This little chart from the July issue of Mother Jones was somewhat eye-opening to me. It lists a variety of consumer goods ranging from a microchip to a mid-size automobile and the amount of water needed to produce each article. For example: a 16-ounce bottle of Diet Coke requires 33 gallons of water to be produced. Now, there’s a decided lack of explanation as to how the author reached these numbers, but I presume the water is used in a wide variety of ways throughout the production cycle, not simply in a direct correlation to the item. Spread out over transportation, package manufacture, product manufacture, factory infrastructure, and other requirements, any single point in the process probably doesn’t consume all that much water, it’s the aggregate amount (further multiplied by the millions of units produced) that becomes mindblowing.
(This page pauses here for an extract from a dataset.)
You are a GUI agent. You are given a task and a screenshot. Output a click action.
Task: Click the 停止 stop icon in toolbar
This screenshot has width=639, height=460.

Water footprint calculations are rapidly becoming as critical to understanding the impact of mass production of consumer goods as carbon footprints, since the availability of potable water looms large as a serious global crisis. Whether people want to believe it or not, the day is approaching where we will be forced to make choices about everything we consume because of our willy-nilly approach to resource usage now.
Here’s another one to make your head spin: the carbon footprint of owning a pet in the industrialized nations is DOUBLE the carbon footprint of owning an SUV and driving it 6,200 miles per year. When the day comes, what’s it going to be: Fido or Ford?